▸ **Your assignment**:
Every line containing the string "target" is to be copied from the records.

▸ **Raw data**:
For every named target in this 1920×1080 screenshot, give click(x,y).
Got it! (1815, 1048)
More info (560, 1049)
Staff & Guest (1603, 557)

==

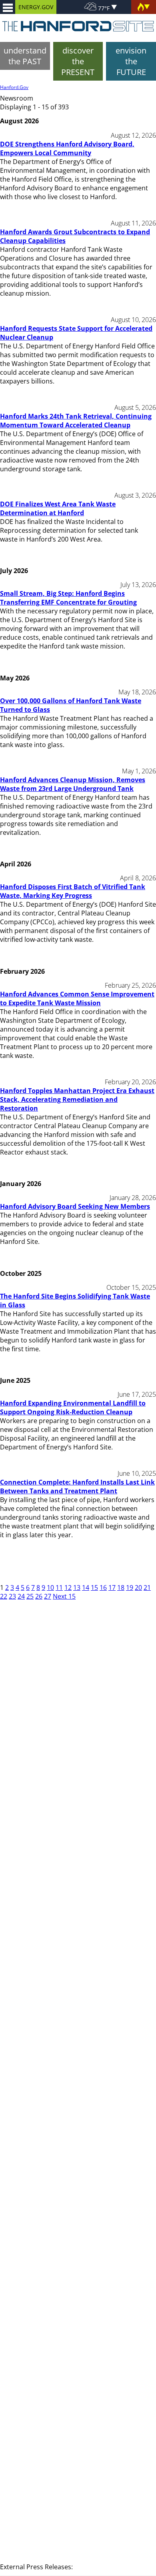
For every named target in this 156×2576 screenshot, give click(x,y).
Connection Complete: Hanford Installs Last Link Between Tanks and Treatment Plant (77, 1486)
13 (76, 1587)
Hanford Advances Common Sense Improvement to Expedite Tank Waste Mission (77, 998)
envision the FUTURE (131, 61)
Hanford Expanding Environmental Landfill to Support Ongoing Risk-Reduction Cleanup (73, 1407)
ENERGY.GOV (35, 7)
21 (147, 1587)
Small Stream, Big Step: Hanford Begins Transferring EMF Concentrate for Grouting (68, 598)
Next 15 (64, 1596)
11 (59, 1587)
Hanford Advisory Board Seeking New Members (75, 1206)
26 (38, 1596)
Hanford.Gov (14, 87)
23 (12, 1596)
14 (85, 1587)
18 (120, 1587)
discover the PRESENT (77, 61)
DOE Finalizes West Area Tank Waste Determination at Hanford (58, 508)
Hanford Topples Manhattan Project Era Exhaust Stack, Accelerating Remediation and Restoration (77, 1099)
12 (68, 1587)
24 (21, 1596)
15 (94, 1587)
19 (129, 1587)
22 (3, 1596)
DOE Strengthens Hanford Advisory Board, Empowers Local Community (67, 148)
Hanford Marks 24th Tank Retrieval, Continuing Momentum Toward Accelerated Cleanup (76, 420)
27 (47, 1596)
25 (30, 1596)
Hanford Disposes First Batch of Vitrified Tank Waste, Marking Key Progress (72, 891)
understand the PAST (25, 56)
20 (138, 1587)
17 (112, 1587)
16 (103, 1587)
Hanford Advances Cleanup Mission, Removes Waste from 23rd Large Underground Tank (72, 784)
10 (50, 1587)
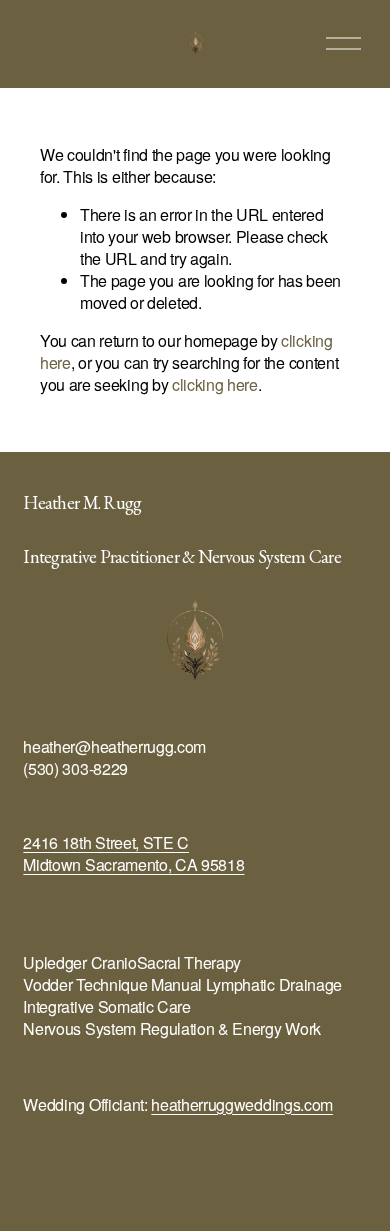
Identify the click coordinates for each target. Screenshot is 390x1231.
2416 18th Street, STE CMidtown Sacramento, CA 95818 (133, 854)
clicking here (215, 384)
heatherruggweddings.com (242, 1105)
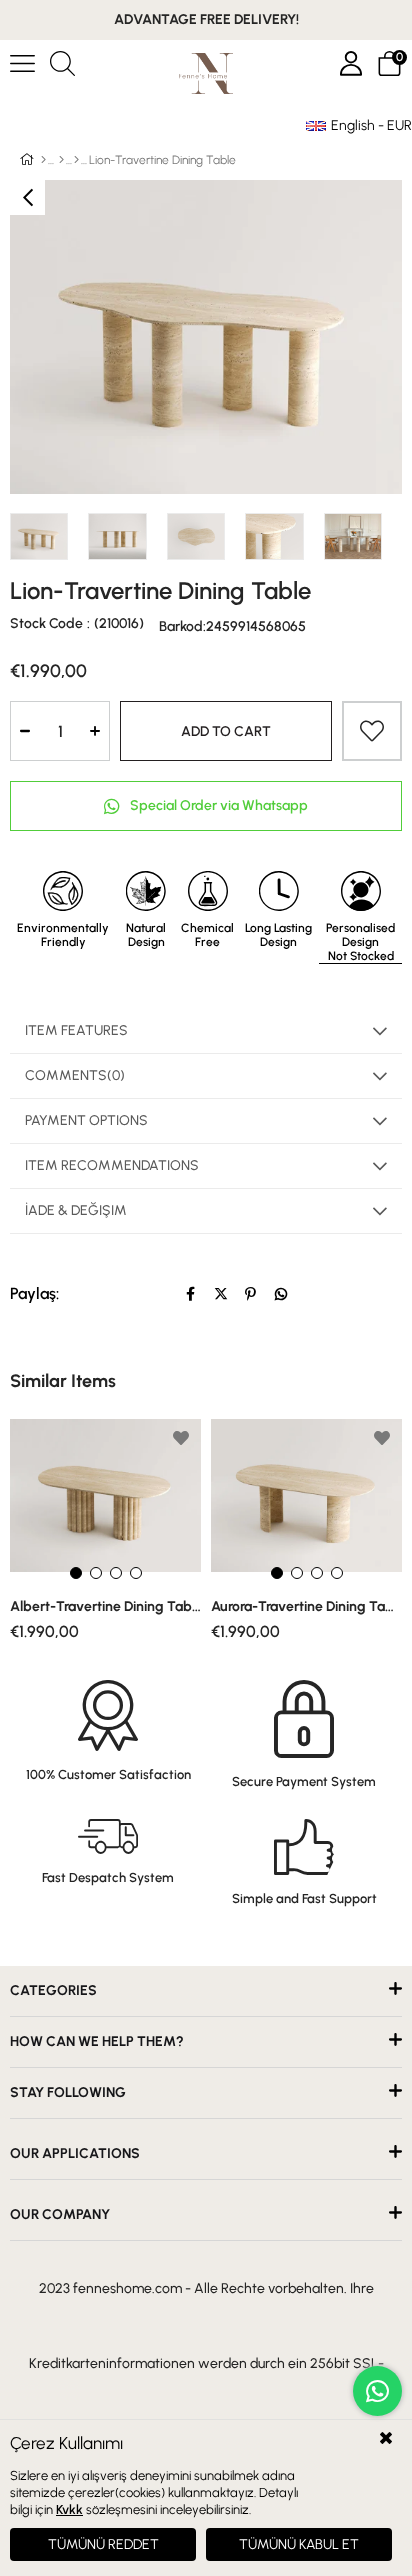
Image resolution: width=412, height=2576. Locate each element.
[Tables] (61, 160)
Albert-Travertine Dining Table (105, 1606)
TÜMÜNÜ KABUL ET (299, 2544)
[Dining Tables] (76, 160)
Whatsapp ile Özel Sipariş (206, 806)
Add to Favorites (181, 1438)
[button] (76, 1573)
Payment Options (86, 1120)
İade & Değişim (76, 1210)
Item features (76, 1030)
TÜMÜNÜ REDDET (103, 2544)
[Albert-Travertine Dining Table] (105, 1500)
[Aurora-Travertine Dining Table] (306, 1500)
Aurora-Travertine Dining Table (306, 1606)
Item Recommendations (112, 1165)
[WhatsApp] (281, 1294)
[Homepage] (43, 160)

▸ **Written solution**:
For every named target in this 1920×1080 screenshot, give click(x,y).
For every named target in this 156×2576 screenshot, give click(x,y).
Identify the click coordinates for each target. Screenshot is 390x1231.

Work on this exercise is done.